**The exercise:** Carry on the blog post announcing the big data analytics book, picking up after its final line.

**Extract:**
╭──

Sunday, November 29, 2015

Big Data Analytics - Learn it easily and quickly

Big Data Analytics is proving to be the biggest game-changing opportunity for organizations across the globe. With the availability of latest tools and technologies to process and get insight into overwhelming amounts of varied data, organization of all sizes (now not only limited to large or government organizations) are able to take advantages to manage and handle organizational complexity, rapidly changing customer behaviors, and increased competitive pressures by leveraging big data analytics.

But the challenge with organizations is to find right resources whereas the challenge with individuals is to learn these tools and technologies to easily and quickly. There are so many tools and technologies are available, it becomes very difficult to find right one and learn it in reasonable amount of time to get started quickly. This is exactly what we have tried to cover in our book.

What This Book Covers
  • Introduction of Big Data, NoSQL systems, its Business Value Proposition and use cases examples
  • Introduction to Hadoop, Architecture, Ecosystem and Microsoft HDInsight
  • Getting to know Hadoop 2.0 and the innovations it provides like HDFS2 and YARN
  • Quickly installing, configuring, and monitoring Hadoop (HDInsight) clusters in the cloud and automating cluster provisioning
  • Customize the HDInsight cluster and install additional Hadoop ecosystem projects using Script Actions
  • Administering HDInsight from the Hadoop command prompt or Microsoft PowerShell
  • Using the Microsoft Azure HDInsight Emulator for learning or development
  • Understanding HDFS, HDFS vs. Azure Blob Storage, MapReduce Job Framework and Job Execution Pipeline
  • Doing big data analytics with MapReduce, writing your MapReduce programs in your choice of .NET programming language such as C#
  • Using Hive for big data analytics, demonstrate end to end scenario and how Apache Tez improves the performance several folds
  • Consuming HDInsight data from Microsoft BI Tools over Hive ODBC Driver - Using HDInsight with Microsoft BI and Power BI to simplify data integration, analysis, and reporting
  • Using PIG for big data transformation workflows step by step
  • Apache HBase on HDInsight, its architecture, data model, HBase vs. Hive, programmatically managing HBase data with C# and Apache Phoenix
  • Using Sqoop or SSIS (SQL Server Integration Services) to move data to/from HDInsight and build data integration workflows for transferring data
  • Using Oozie for scheduling, co-ordination and managing data processing workflows in HDInsight cluster
  • Using R programming language with HDInsight for performing statistical computing on Big Data sets
  • Using Apache Spark's in-memory computation model to run big data analytics up to 100 times faster than Hadoop MapReduce
  • Perform real-time Stream Analytics on high-velocity big data streams with Storm
  • Integration of Enterprise Data Warehouse with Hadoop and Microsoft Analytics Platform System (APS), formally known as SQL Server Parallel Data Warehouse (PDW)

╰──

Click-target data:

╭──

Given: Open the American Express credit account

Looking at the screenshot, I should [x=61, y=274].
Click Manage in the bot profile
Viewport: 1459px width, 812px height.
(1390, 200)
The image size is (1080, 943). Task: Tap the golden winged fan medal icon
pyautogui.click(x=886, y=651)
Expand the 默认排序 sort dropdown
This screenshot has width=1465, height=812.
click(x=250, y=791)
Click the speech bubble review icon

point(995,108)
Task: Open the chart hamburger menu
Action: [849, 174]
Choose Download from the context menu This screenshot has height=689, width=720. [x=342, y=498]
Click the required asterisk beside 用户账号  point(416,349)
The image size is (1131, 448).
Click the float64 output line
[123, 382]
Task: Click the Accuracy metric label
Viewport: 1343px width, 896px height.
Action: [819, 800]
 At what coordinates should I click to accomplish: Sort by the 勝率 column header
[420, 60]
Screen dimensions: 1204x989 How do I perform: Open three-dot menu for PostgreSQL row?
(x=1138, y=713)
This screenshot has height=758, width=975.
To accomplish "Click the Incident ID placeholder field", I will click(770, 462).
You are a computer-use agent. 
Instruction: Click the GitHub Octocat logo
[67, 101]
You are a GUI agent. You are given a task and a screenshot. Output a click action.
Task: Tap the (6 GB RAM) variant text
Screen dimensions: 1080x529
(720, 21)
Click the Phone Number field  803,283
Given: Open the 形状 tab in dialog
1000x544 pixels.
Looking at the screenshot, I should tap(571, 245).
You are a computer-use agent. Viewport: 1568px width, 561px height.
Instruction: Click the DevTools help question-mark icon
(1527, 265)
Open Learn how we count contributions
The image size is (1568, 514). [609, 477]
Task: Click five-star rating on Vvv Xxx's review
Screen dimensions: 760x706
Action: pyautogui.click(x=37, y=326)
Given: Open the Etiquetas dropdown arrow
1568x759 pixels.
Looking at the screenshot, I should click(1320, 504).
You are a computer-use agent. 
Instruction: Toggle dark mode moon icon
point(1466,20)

╰──

**Answer for the task:**
Who Should Read This Book
What do you hope to get out of this book? As we wrote this book, we had the following audiences in mind:
  • Developers—Developers (especially business intelligence and data warehouse developers) worldwide are seeing a growing need for practical, step-by-step instruction in processing Big Data and performing advanced analytics to extract actionable insights. This book was designed to meet that need. It starts at the ground level and builds from there, to make you an expert. Here you’ll learn how to build the next generation of apps that include such capabilities.
  • Data scientists—As a data scientist, you are already familiar with the processes of acquiring, transforming, and integrating data into your work and performing advanced analytics. This book introduces you to modern tools and technologies (ones that are prominent, inexpensive, flexible, and open source friendly) that you can apply while acquiring, transforming, and integrating Big Data and performing advanced analytics. By the time you complete this book, you’ll be quite comfortable with the latest tools and technologies.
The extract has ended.